Yes, especially incredible considering the relatively recent false alarm of (10 times as large) Loriciferans from anoxic mud - who turned out to be dead specimens.
There is no rule in biology without exceptions, including this one. (So there are some population genetics laws for equilibrium conditions, but outside of equilibrium ... well, the analogous conditions work as laws in thermodynamics so YMMV.)
1) Myxozoans have been known for quite some time (the taxonomic Class was erected in the 1970s), and it has been known since they were first discovered that they have no mitochondria. Therefore, it has been known since soon after they were first discovered that they are obligate anaerobes.
This would make them unique among Metazoans (i.e., animals).
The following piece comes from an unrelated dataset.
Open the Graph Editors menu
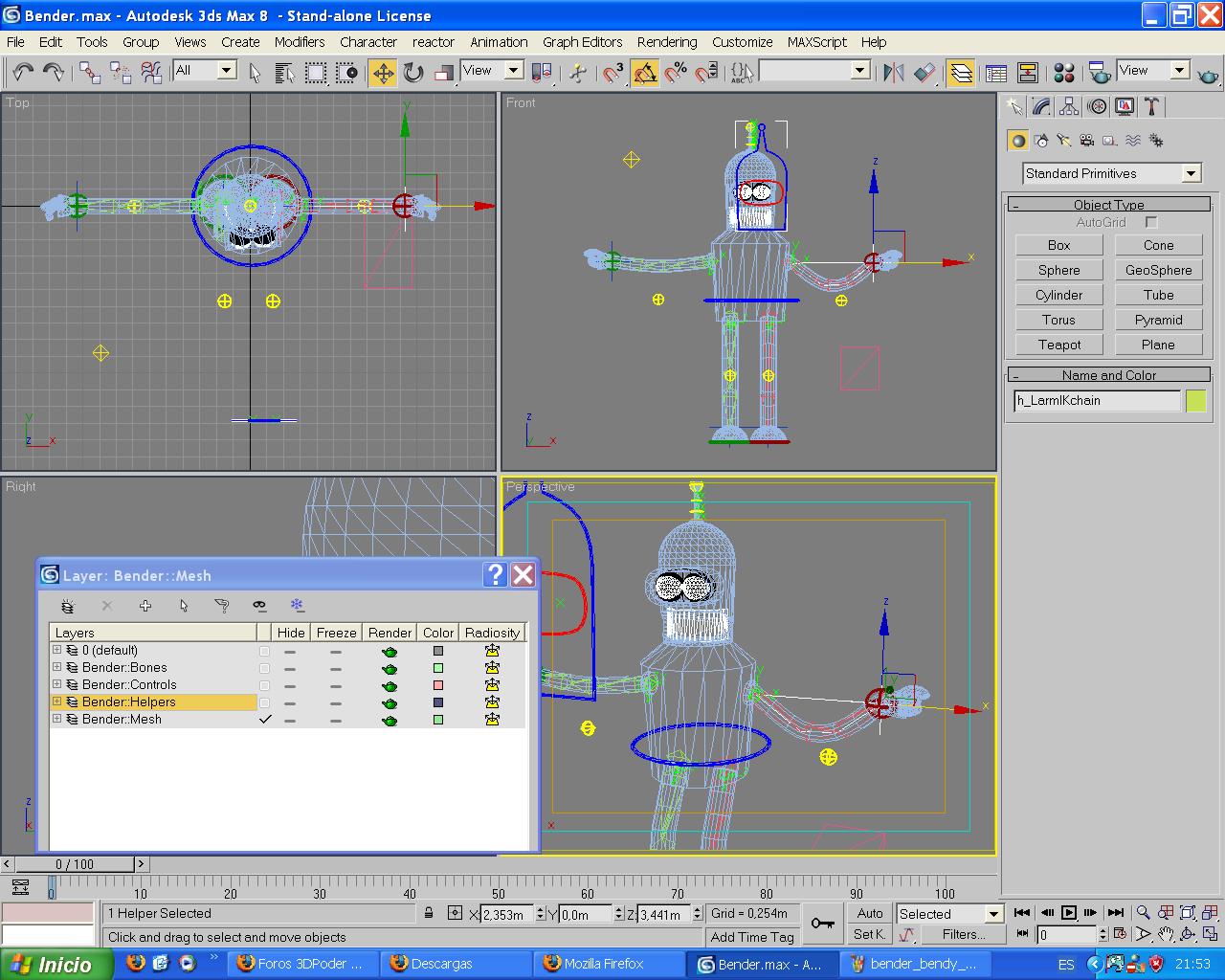 click(582, 42)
However, Myxozoans are rather odd Metazoans in the first place (in fact, for a long time they were considered protozoans). This is probably due to the the fact that they are obligate parasites (parasites are often very highly derived, and sometimes almost unrecognizable as members of their higher taxonomic groups). For instance, Myxozoans, although Cnidarians, were not recognized as such until about two decades ago.
2) Cellular respiration and "breathing" are two different things. Cellular respiration is when glucose is metabolized. If that metabolization involves oxygen, it is considered aerobic respiration; if it doesn't utilize oxygen, it is considered anaerobic respiration. "Breathing" is the mechanical movement of air in and out of the body. The term can also be used to refer to the movement of oxygenated water over specialized gills. While both cellular respiration and "breathing" are called "respiration" they are NOT the same thing. There are many metazoans that do not breathe (or even have specialized gills). These organisms get their oxygen via simple diffusion over the body wall. In fact, this is true for most (all?) Cnidarians -- the Phylum to which Myxozoans belong. However, ALL living organisms have some sort of cellular respiration; in the case of Myxozoans that respiration is anaerobic.
3) The cool finding here is that there are no remnants of mitochondrial genes in the Myxozoan genome. Since the phylogenetic of the Myxozoa indicates that they are derived from Cnidarians, and all other Cnidarians are aerobic, this is a bit puzzling. Normally one would expect there to be some remnants of disused genes, even if their initial deactivation was in the distant past.